## Entries
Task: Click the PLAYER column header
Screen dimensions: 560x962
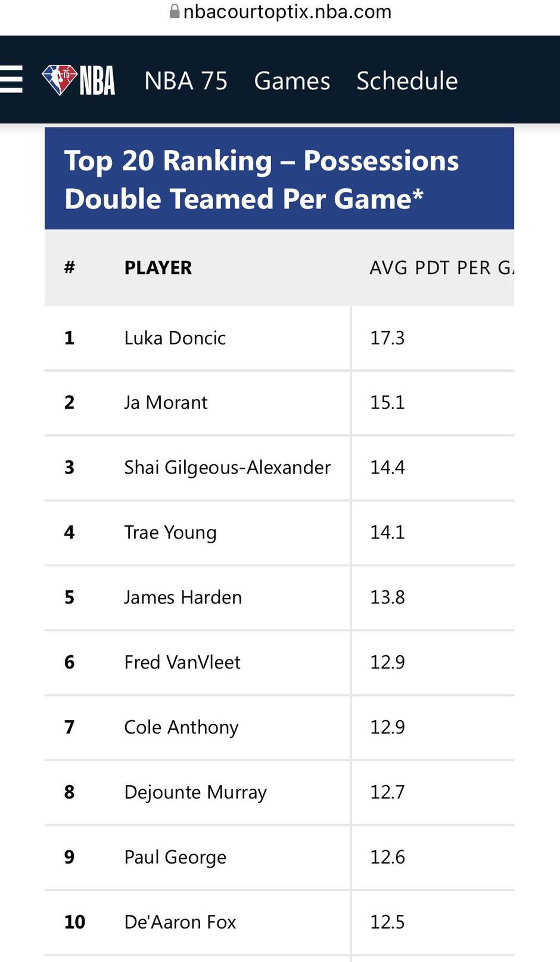Action: click(x=158, y=268)
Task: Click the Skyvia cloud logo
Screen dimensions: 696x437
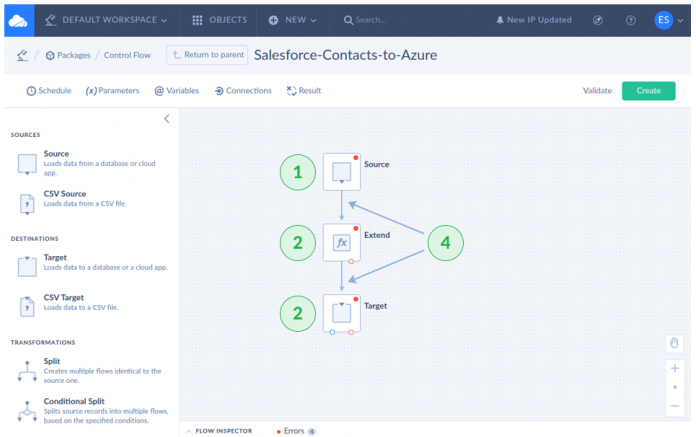Action: point(18,20)
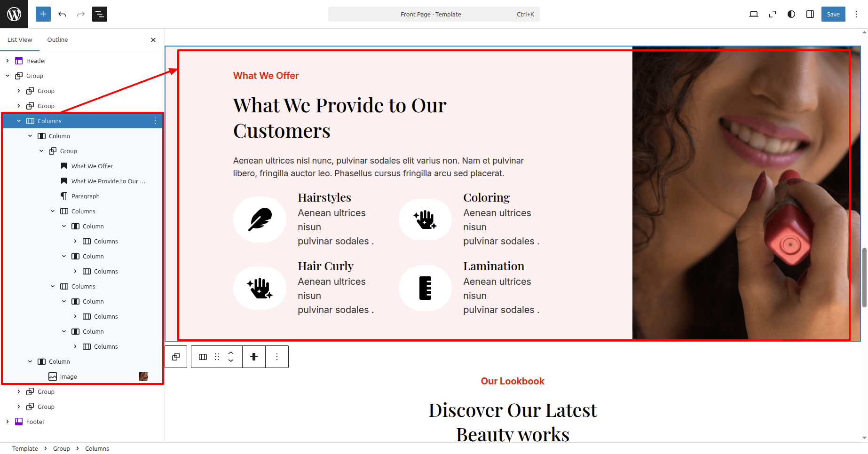The image size is (868, 454).
Task: Open the block inserter plus button
Action: [x=43, y=14]
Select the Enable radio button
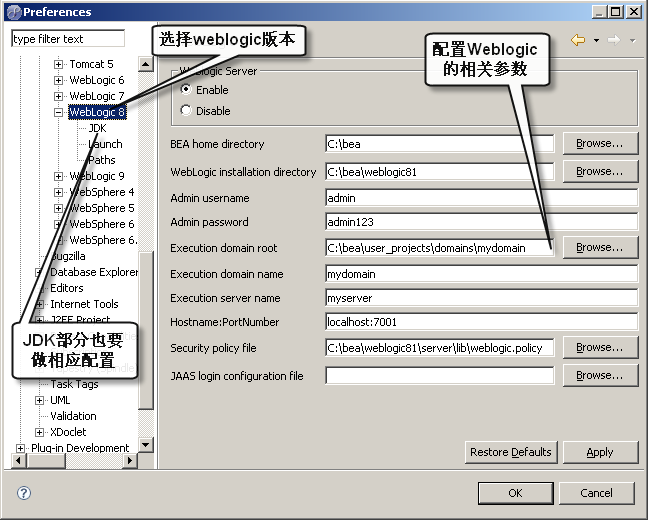The image size is (648, 520). coord(185,90)
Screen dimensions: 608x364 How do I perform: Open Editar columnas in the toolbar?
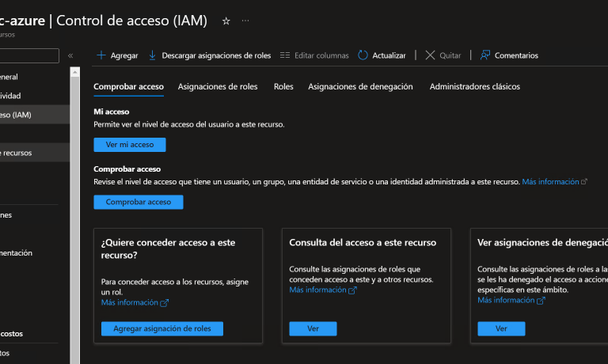(x=314, y=55)
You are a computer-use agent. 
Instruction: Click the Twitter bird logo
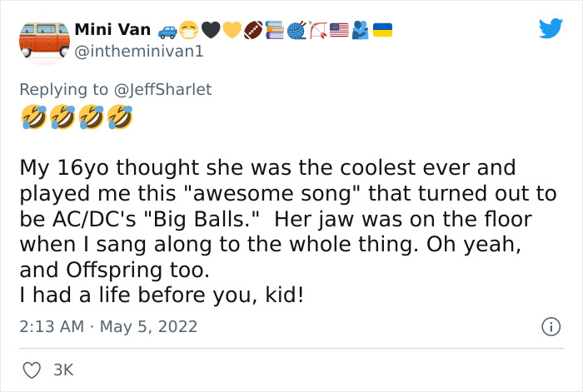pos(551,30)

## Work instructions
Write out the entries word for word, from the very first line through the line containing "Action: [x=43, y=14]", with both ends included. Leave the pictures out.

## Solution for this exercise
Task: Click the PLAYER column header
Screen dimensions: 560x962
Action: click(x=158, y=268)
Task: Click the Skyvia cloud logo
Screen dimensions: 696x437
Action: point(18,20)
The image size is (868, 454).
Task: Open the block inserter plus button
Action: [x=43, y=14]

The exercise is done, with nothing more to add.